== Estratto del documento

La UNI/PdR 125:2022 per la gestione e la misurazione della parità di genere nelle imprese
Luglio 12, 2022

Formazione: cosa succede in assenza del nuovo accordo Stato Regioni?

Tra le varie modifiche apportate al Testo Unico Sicurezza sul Lavoro dalla Legge 215/2021 una in particolare prevedeva, entro il 30 giugno 2022, l’adozione di un nuovo Accordo Stato Regioni che accorpasse e modificasse gli accordi vigenti in materia di formazione dei lavoratori. Poiché l’Accordo è stato rinviato, cerchiamo di chiarire meglio cosa succederà e come ci si dovrà comportare nei prossimi mesi.

Cosa sarebbe dovuto cambiare con il nuovo Accordo Stato Regioni?

====

Rispondi a queste domande sull'estratto.
(a) Quale prassi di riferimento UNI è citata nel titolo in apertura?
(b) Quale legge ha modificato il Testo Unico Sicurezza sul Lavoro?
(c) Entro quale data era prevista l'adozione del nuovo Accordo Stato Regioni?
Il materiale che segue è indipendente dall'estratto.

== Dati grezzi

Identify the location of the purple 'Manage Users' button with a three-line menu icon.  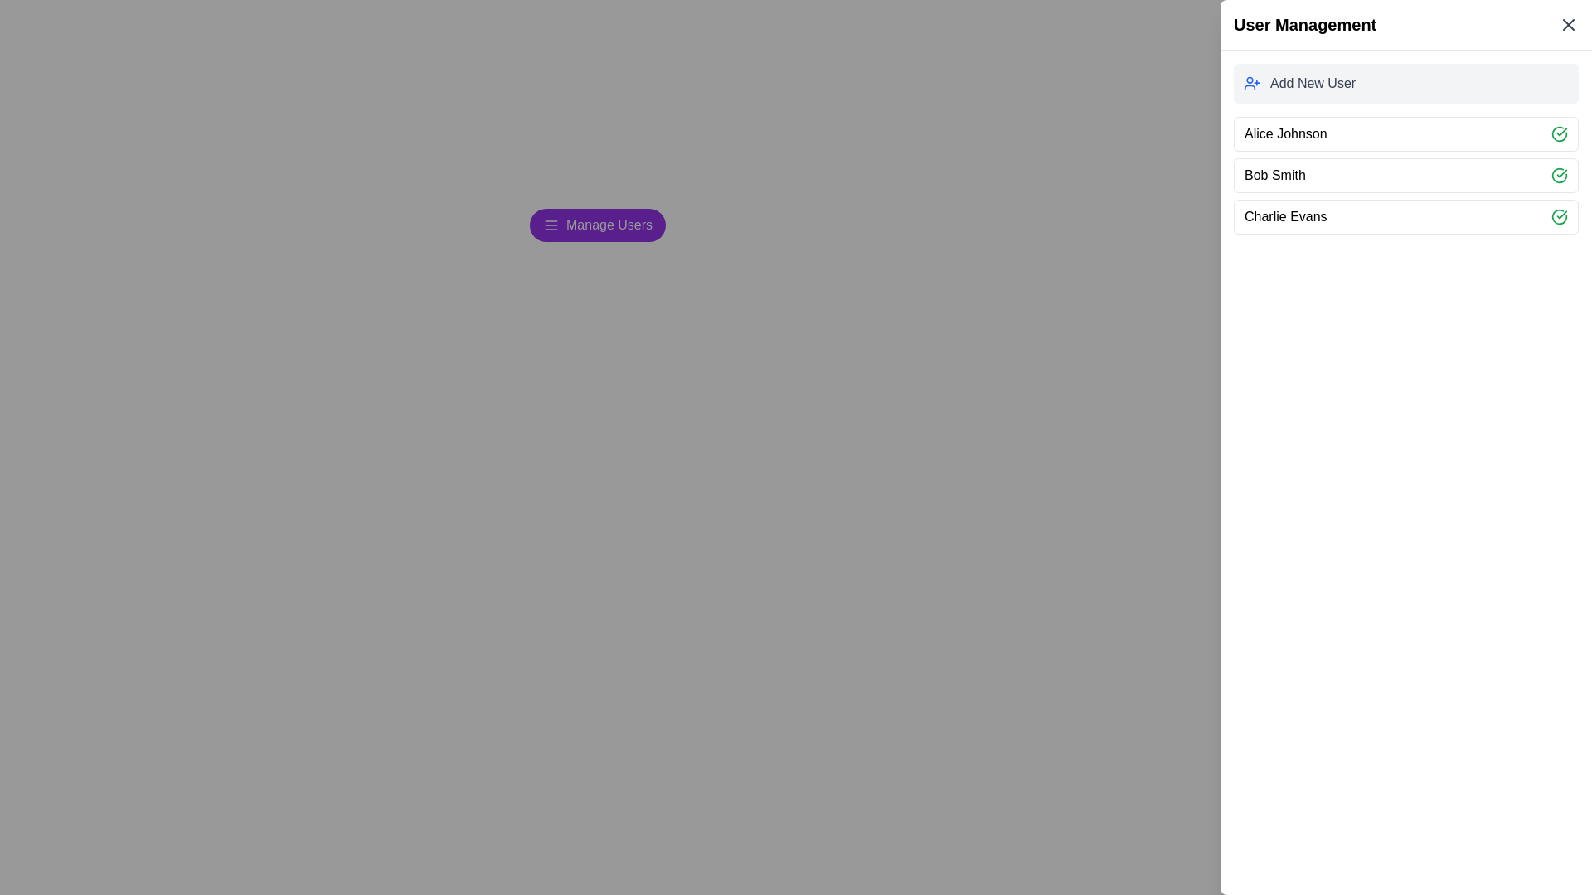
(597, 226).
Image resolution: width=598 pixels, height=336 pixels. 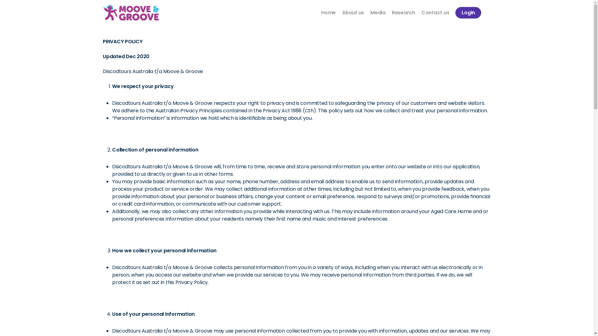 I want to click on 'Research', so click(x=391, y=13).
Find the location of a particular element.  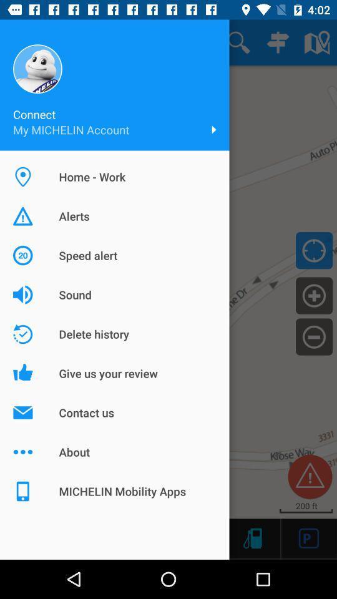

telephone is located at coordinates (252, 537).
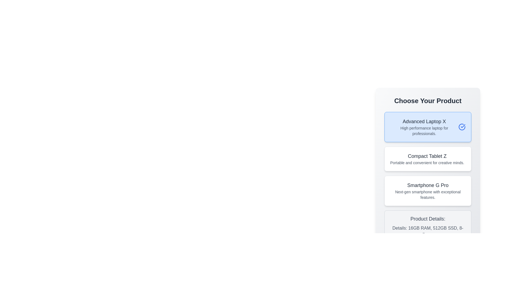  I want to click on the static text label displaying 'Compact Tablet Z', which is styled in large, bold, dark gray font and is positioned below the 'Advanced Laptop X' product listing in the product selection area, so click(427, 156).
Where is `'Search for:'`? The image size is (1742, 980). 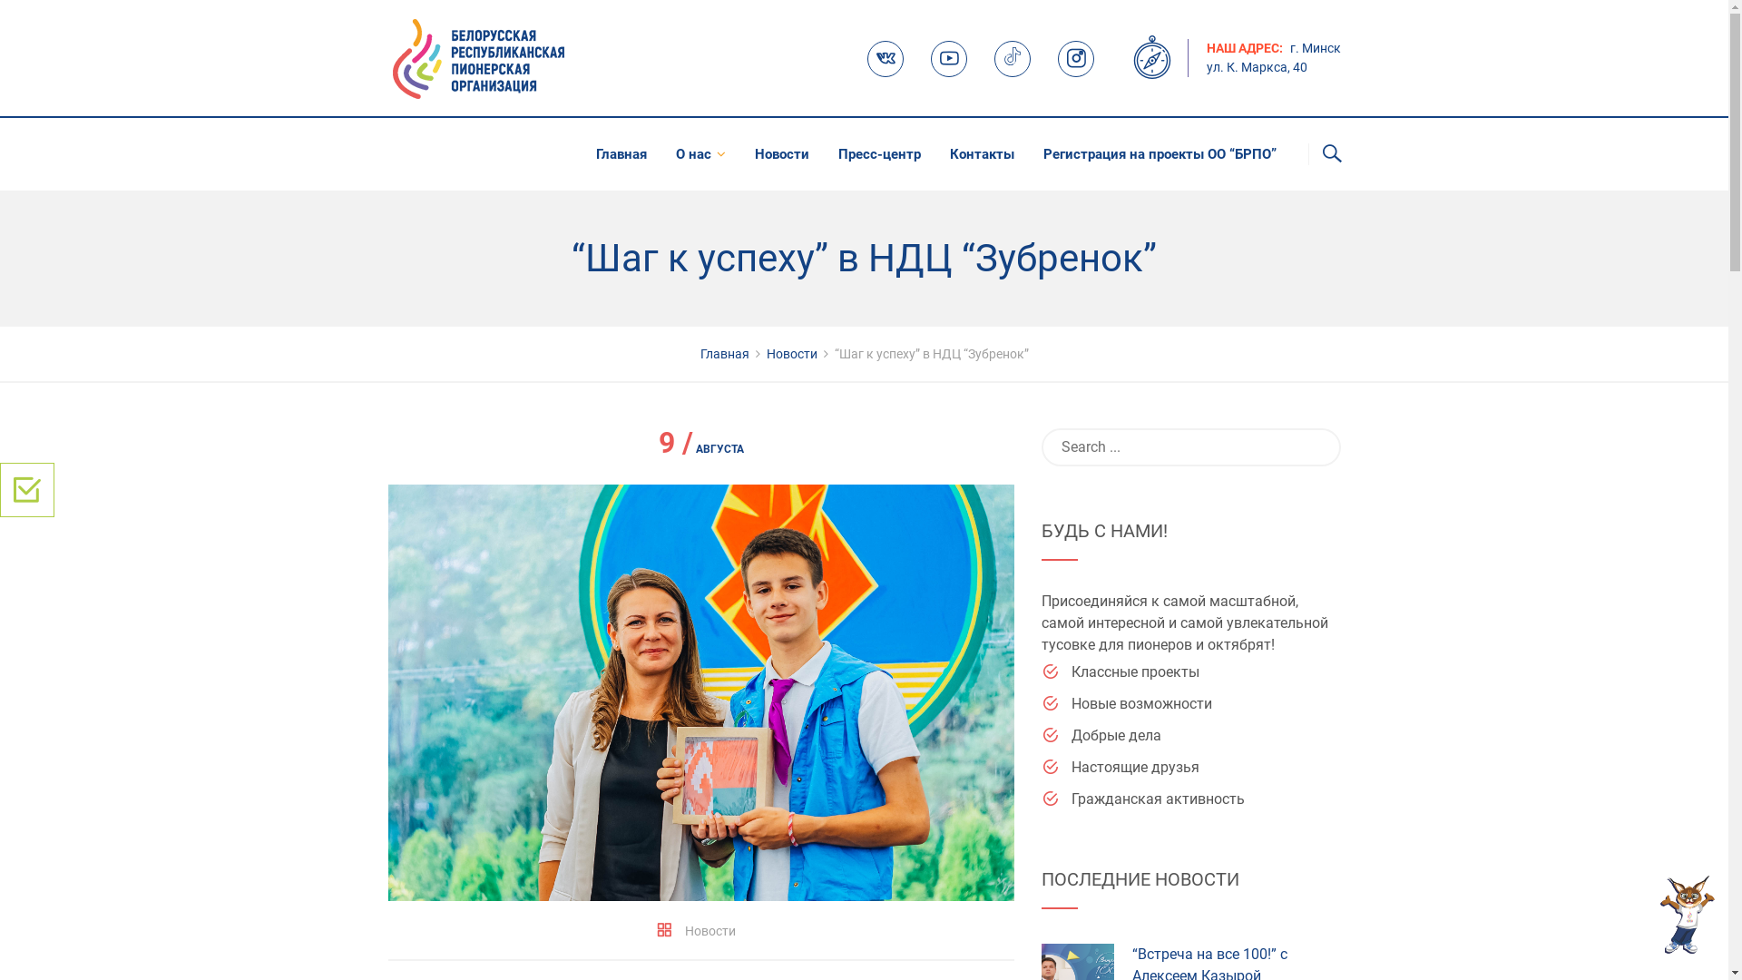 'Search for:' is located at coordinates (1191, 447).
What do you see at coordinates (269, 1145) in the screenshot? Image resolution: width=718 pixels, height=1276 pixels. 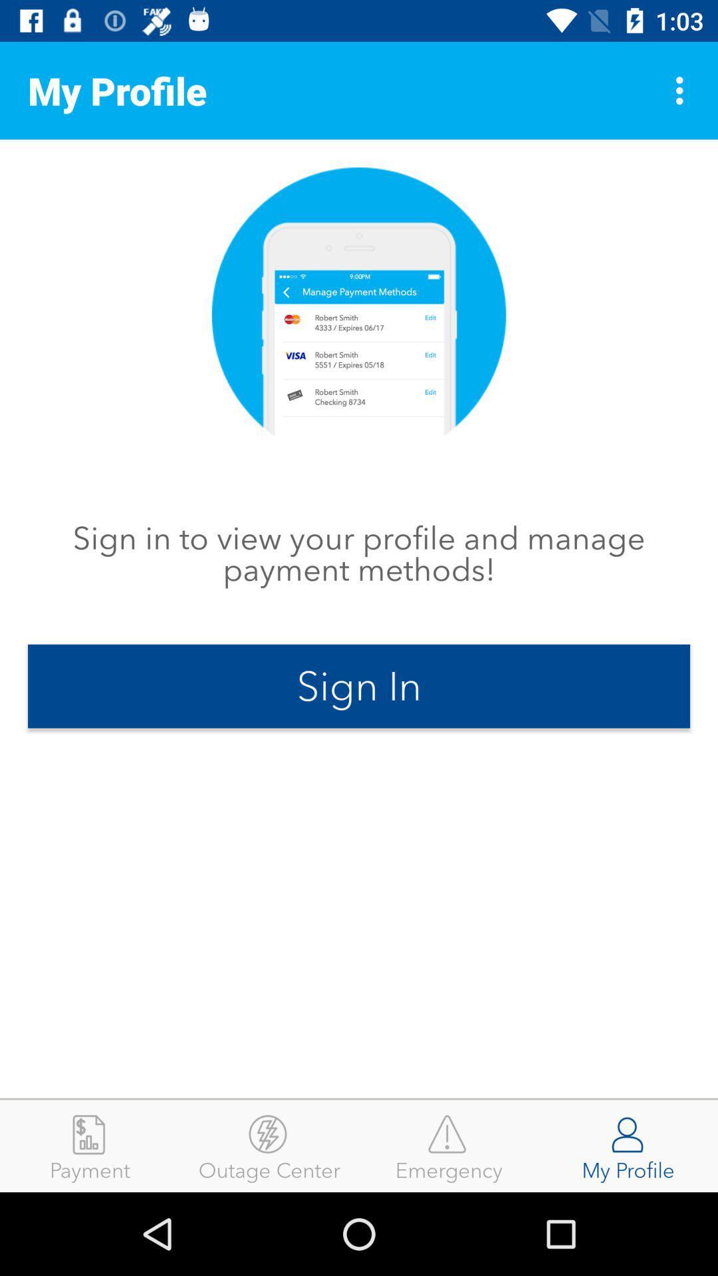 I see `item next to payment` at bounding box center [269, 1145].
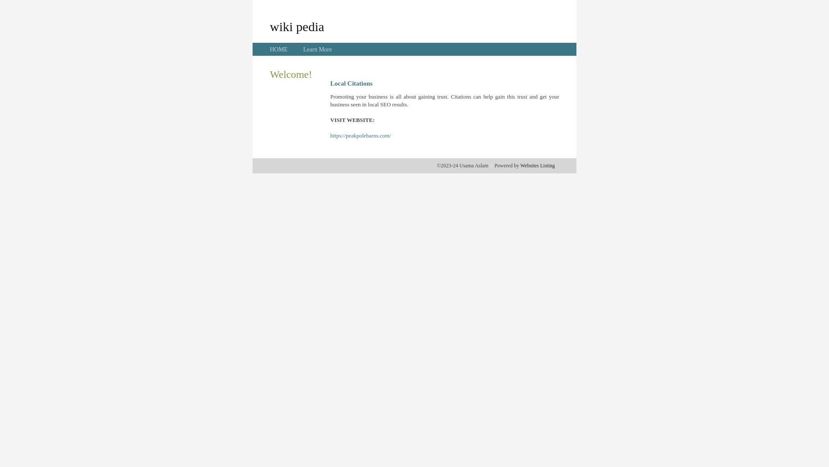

====

• Risposta
(a) La UNI/PdR 125:2022, per la gestione e la misurazione della parità di genere nelle imprese.
(b) La Legge 215/2021.
(c) Entro il 30 giugno 2022.